### ASSIGNMENT
Below, some lines carry pictures; leave those pictures out and retype exactly the lines from the one with "Click edit info for the default address" through the one with "Task: Collapse the Data Access V2 node".

### PROVIDED DATA
# # # #

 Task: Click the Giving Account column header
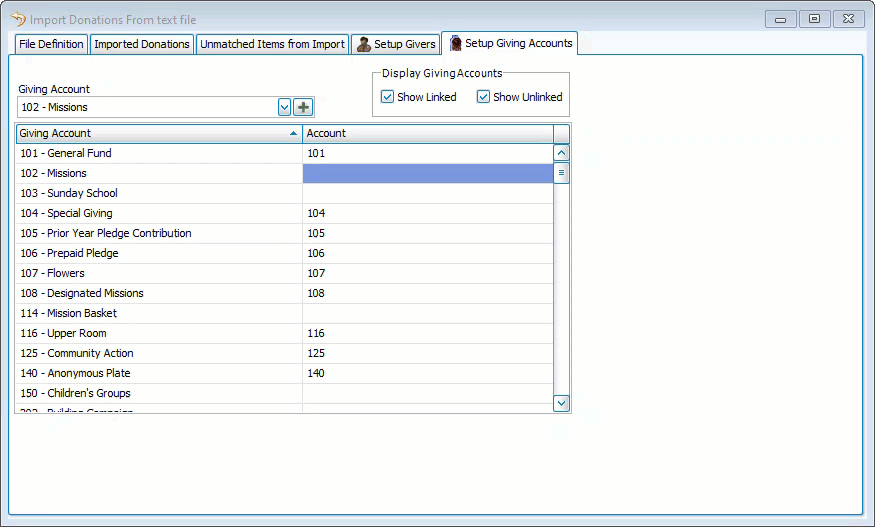[x=150, y=133]
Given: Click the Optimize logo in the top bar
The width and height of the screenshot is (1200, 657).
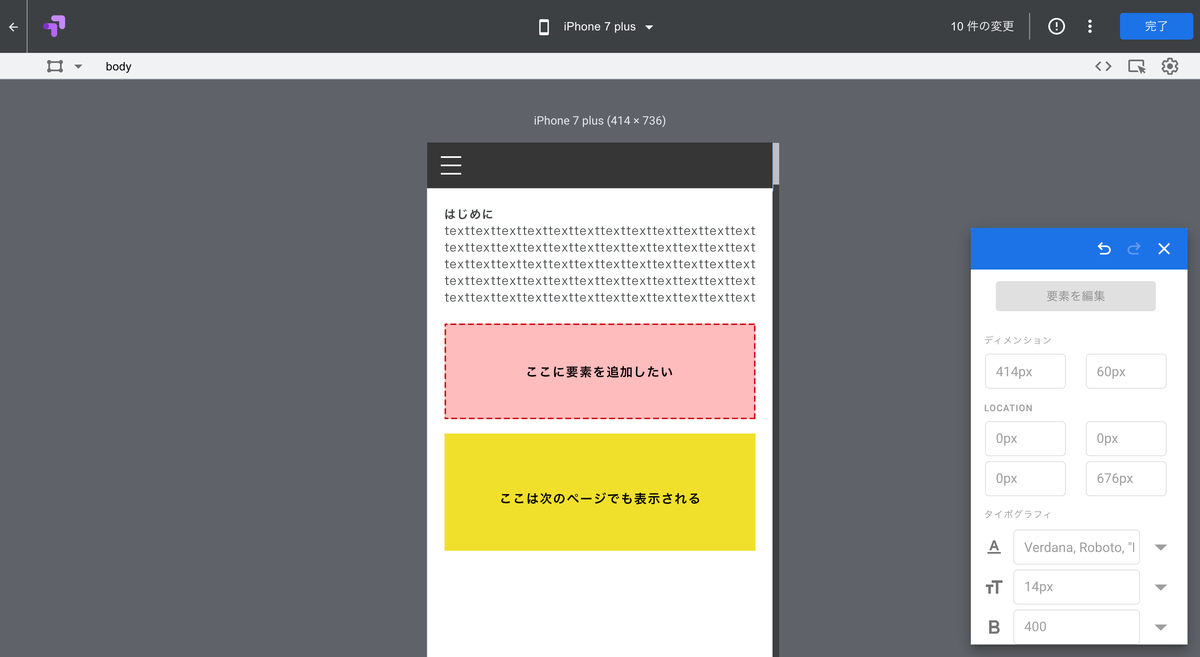Looking at the screenshot, I should point(54,26).
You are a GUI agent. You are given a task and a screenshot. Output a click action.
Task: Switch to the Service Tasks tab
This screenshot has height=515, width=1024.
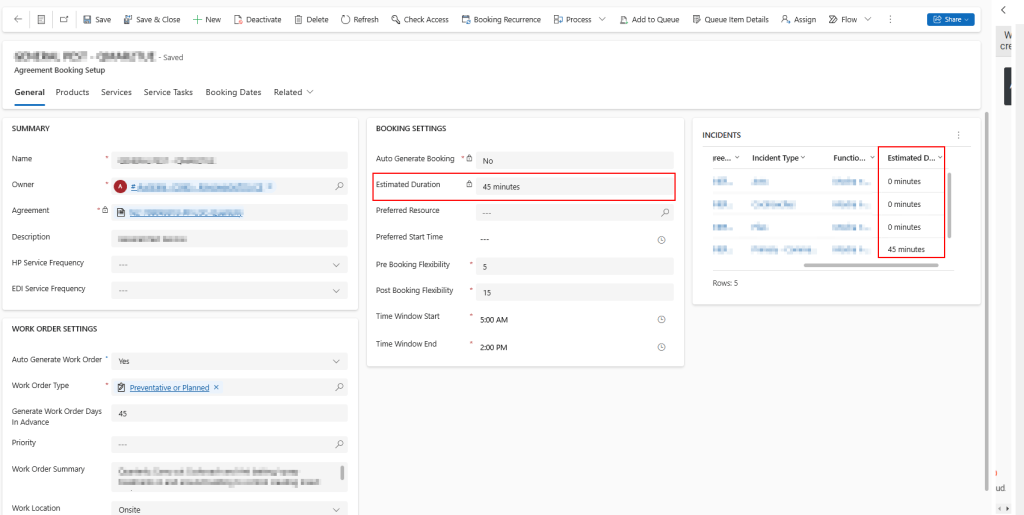pos(168,92)
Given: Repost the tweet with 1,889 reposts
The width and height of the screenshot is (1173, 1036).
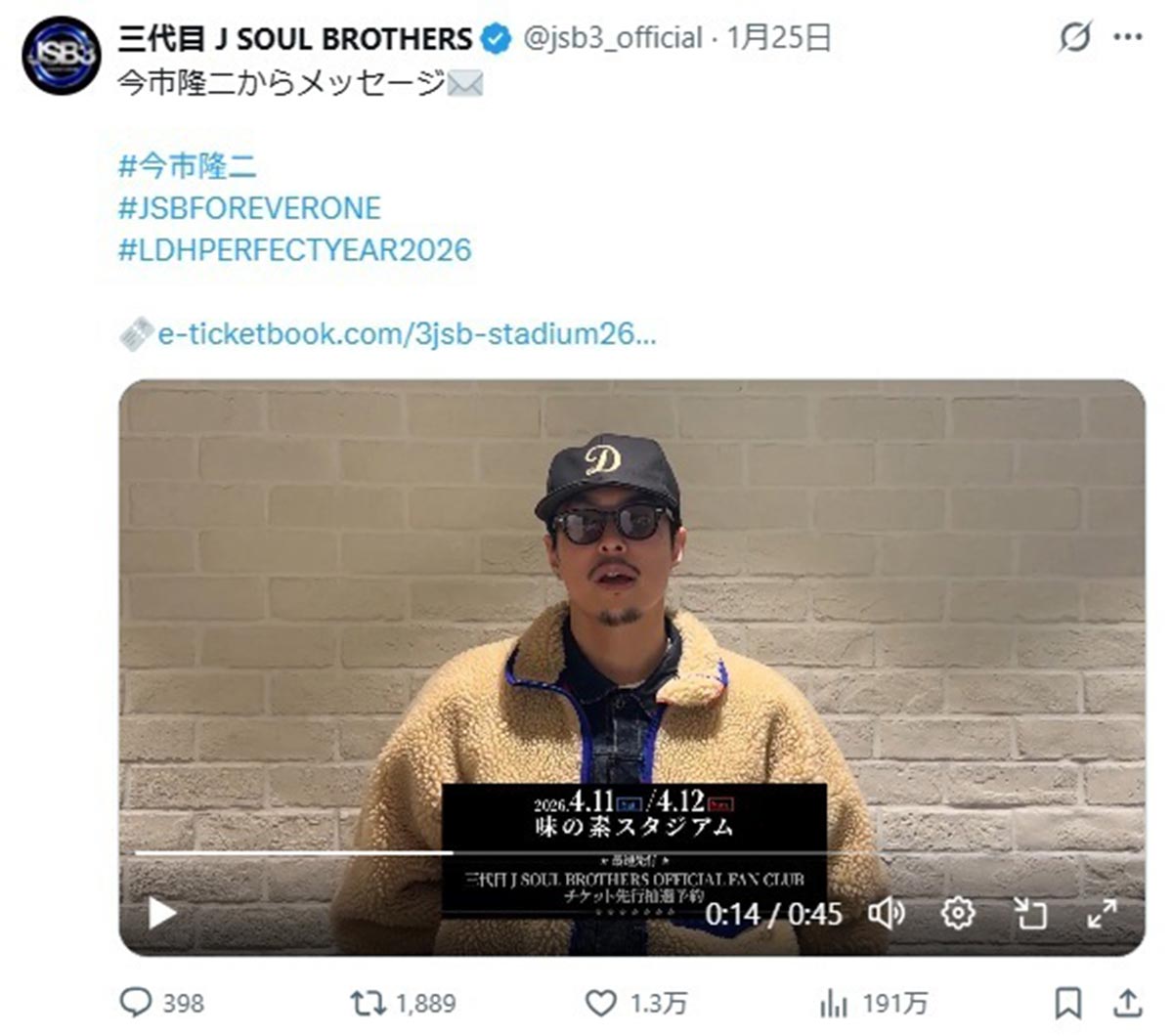Looking at the screenshot, I should point(403,1003).

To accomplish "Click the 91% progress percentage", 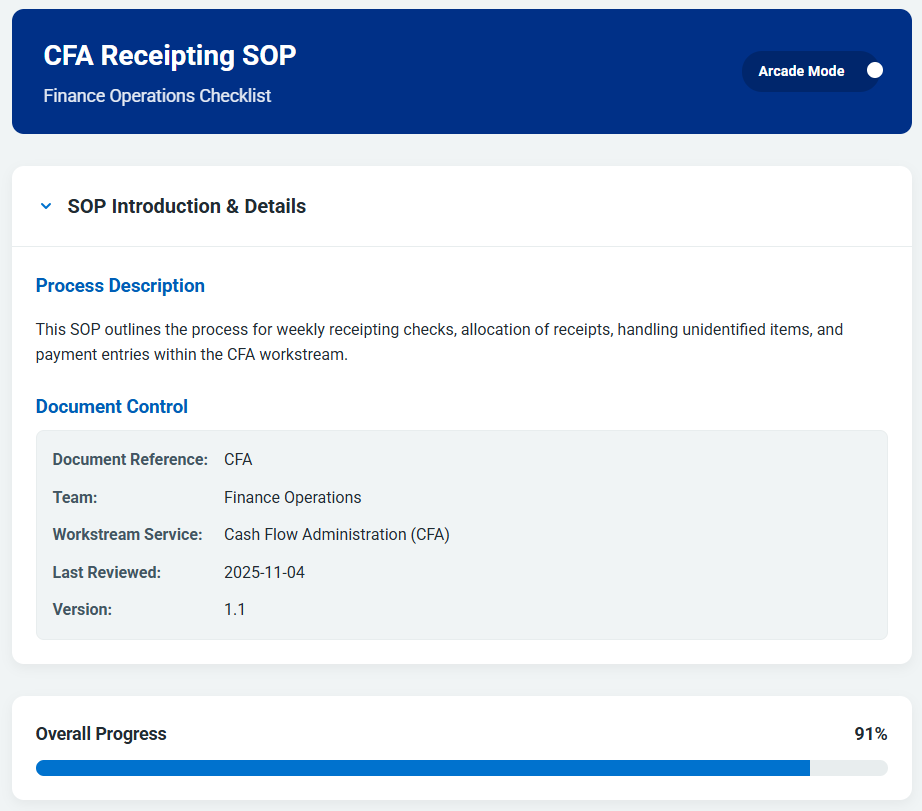I will coord(870,734).
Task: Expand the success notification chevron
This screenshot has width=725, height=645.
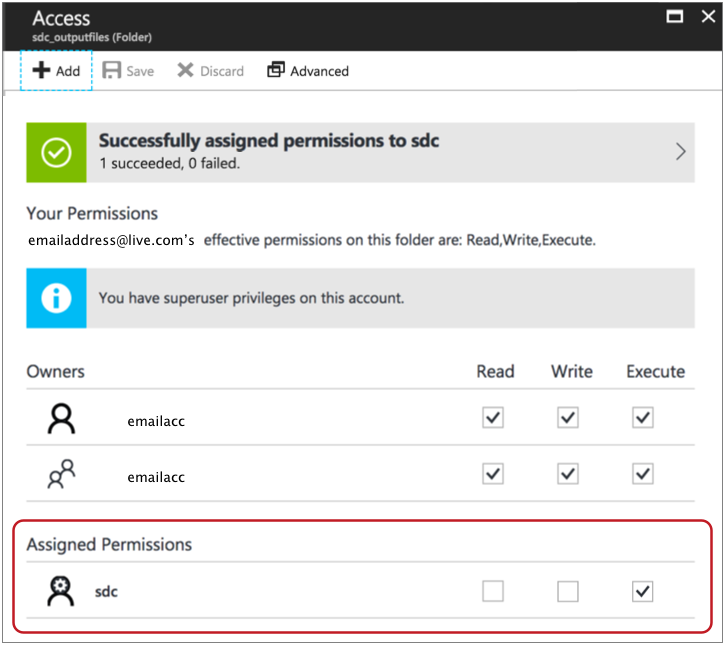Action: (681, 152)
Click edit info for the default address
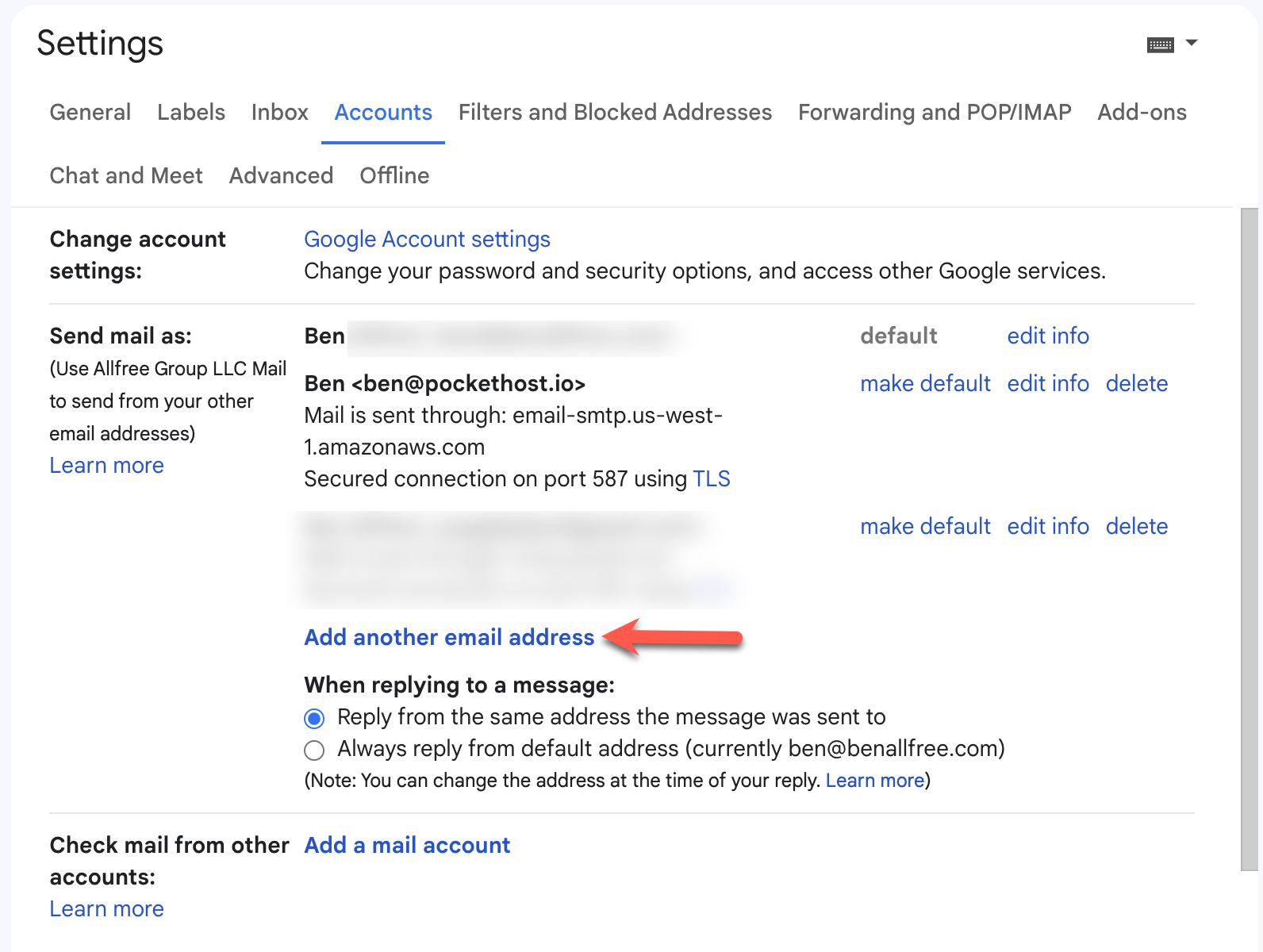 click(x=1047, y=336)
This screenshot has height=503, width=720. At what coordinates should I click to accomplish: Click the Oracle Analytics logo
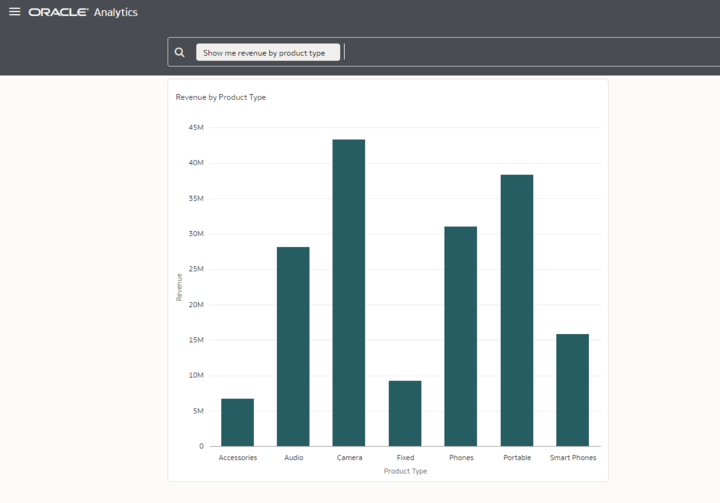tap(83, 12)
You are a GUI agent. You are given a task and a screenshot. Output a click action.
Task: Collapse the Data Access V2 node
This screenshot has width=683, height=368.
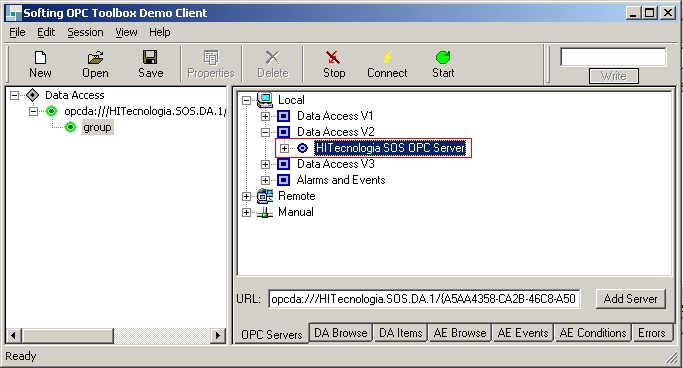(265, 132)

# # # #

### RESPONSE TO THE TASK
Click edit info for the default address
 click(x=1047, y=336)
This screenshot has height=503, width=720. At what coordinates should I click to accomplish: Click the Oracle Analytics logo
tap(83, 12)
You are a GUI agent. You are given a task and a screenshot. Output a click action.
Task: Collapse the Data Access V2 node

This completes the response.